表5 各组小鼠肺组织p-Akt/Akt、p-mTOR/mTOR、Beclin1、Bax/Bcl-2蛋白表达比较

图5 各组小鼠肺组织中Akt、p-Akt、mTOR、p-mTOR、Beclin1、Bcl-2、Bax蛋白表达免疫印迹图 A：正常对照组；B：模型组；C：ω-3PUFA组；D：3MA组；E：740Y-P组；F：ω-3PUFA+740Y-P组

3 讨论

SAP病死率高达30%。高淀粉酶血症是SAP的主要诊断指标[14]。胰腺细胞结构损伤及炎症反应是SAP的主要病理特征[15]。
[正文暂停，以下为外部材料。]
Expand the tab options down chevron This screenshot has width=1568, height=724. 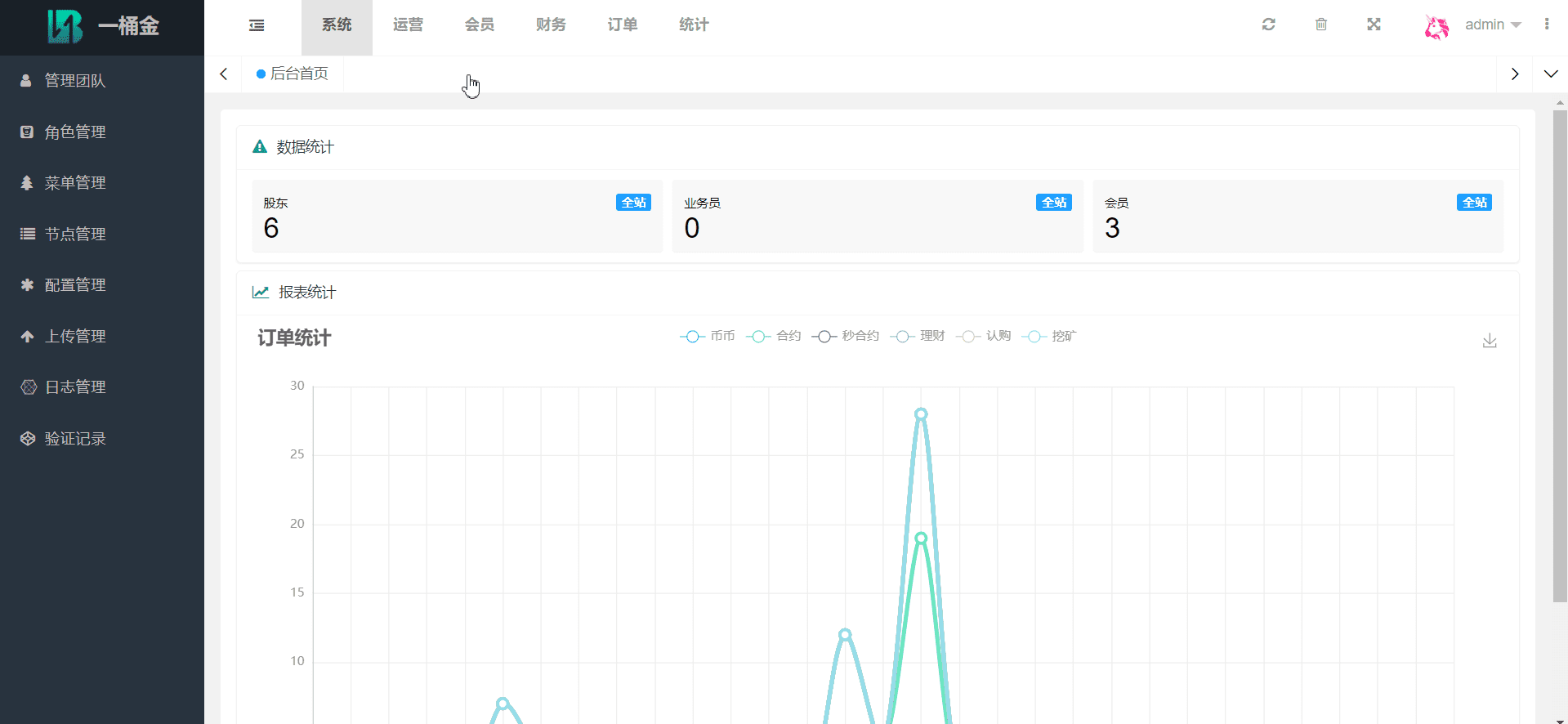coord(1550,74)
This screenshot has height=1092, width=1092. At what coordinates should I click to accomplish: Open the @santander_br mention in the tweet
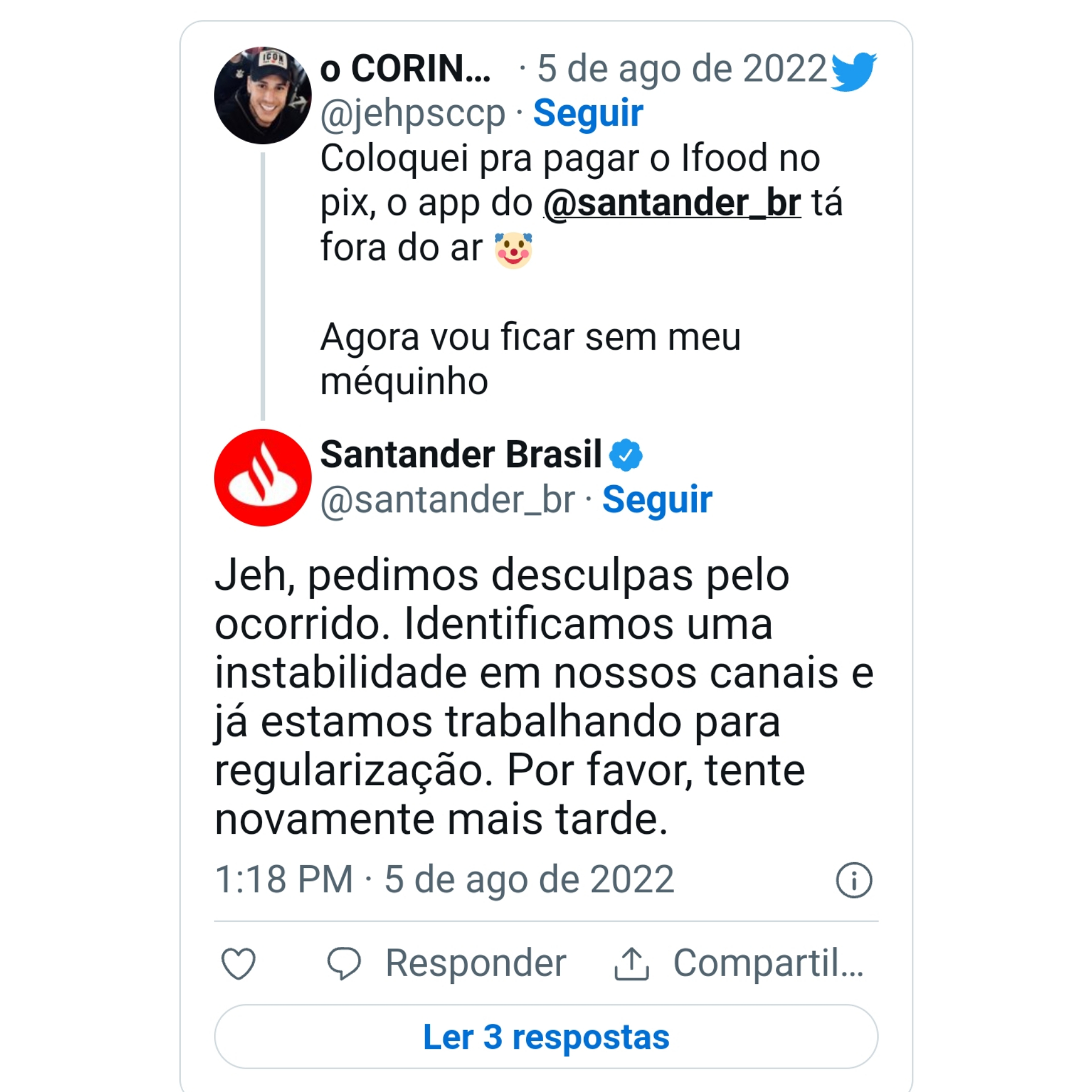tap(672, 203)
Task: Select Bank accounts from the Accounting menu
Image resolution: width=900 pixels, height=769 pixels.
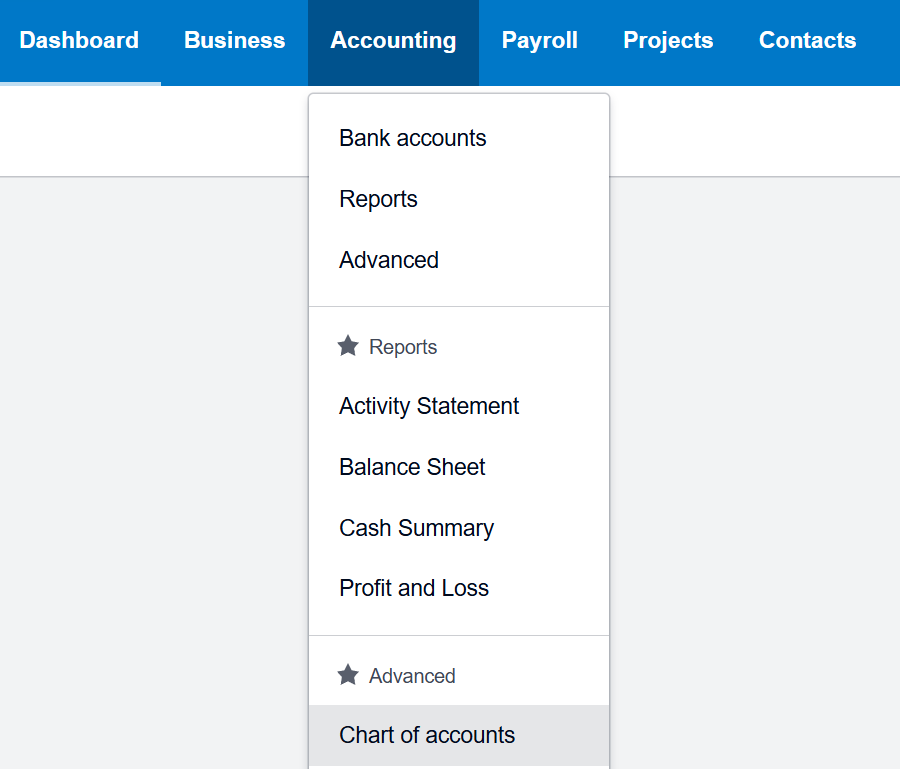Action: pos(413,138)
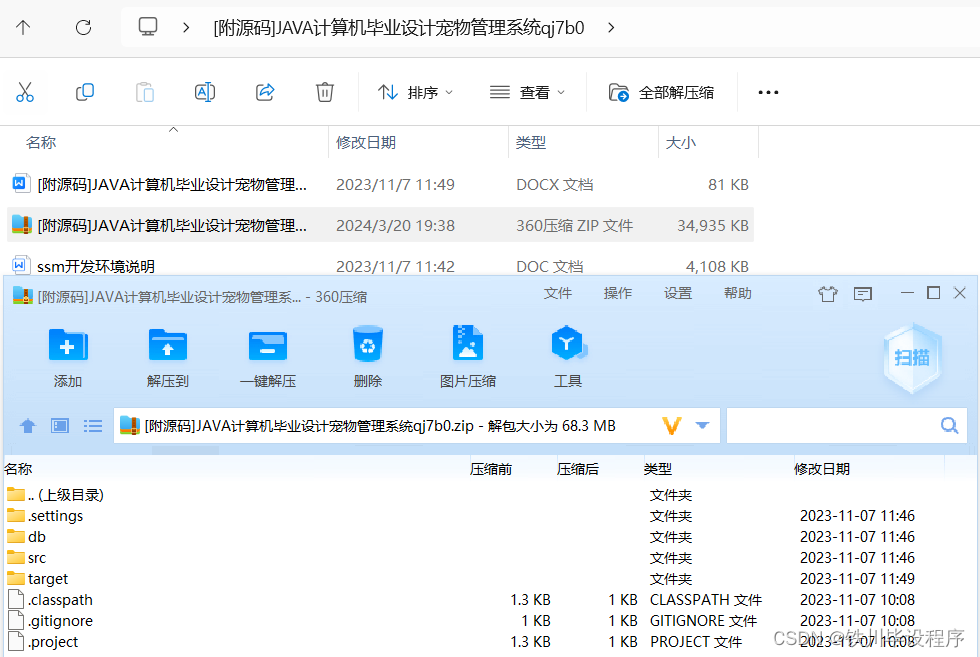Open the 排序 sort dropdown

click(x=417, y=92)
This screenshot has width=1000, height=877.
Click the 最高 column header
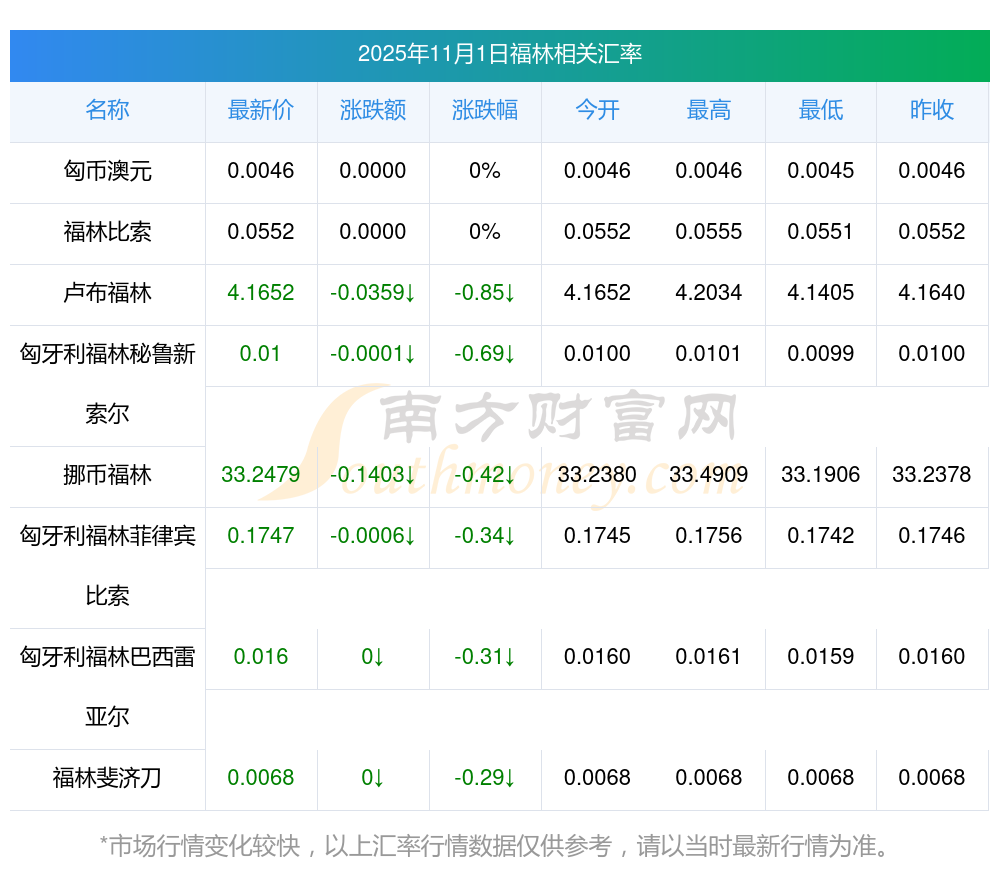[709, 111]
本研究用雨蛙素诱导建立小鼠SAP模型后发现，小鼠死亡增加，血清淀粉酶、炎性因子-IL-1β、TNF-α水平分泌升高的同时，胰腺组织出现明显坏死、炎性浸润等病理损伤，提示造模成功。Wu等[5]认为胰腺炎相关性腹水中的有害物质如TNF-α、白介素及内毒素等，是引起胰腺组织坏死并加剧炎症反应的主要原因，用腹腔穿刺引流等方式降低炎症因子水平，是延迟或避免SAP多器官衰竭及死亡的重要方式。ω-3PUFA具有较好的抗炎作用。陆冰等[16]发现ω-3PUFA能够抑制NF-κB/TNF-α通路激活，降低α-淀粉酶在脑组织中积聚而缓解阿尔茨海默症神经炎性损伤。本研究发现ω-3PUFA干预治疗后，小鼠死亡只数减少，胰腺组织坏死及炎性浸润减轻，表现为血清淀粉酶、炎性因子水平的降低及p-NF-κB炎性活化通路蛋白在胰腺组织细胞中表达降低，提示ω-3PUFA可能通过降低炎性反应来缓解SAP小鼠死亡及胰腺炎性坏死症状。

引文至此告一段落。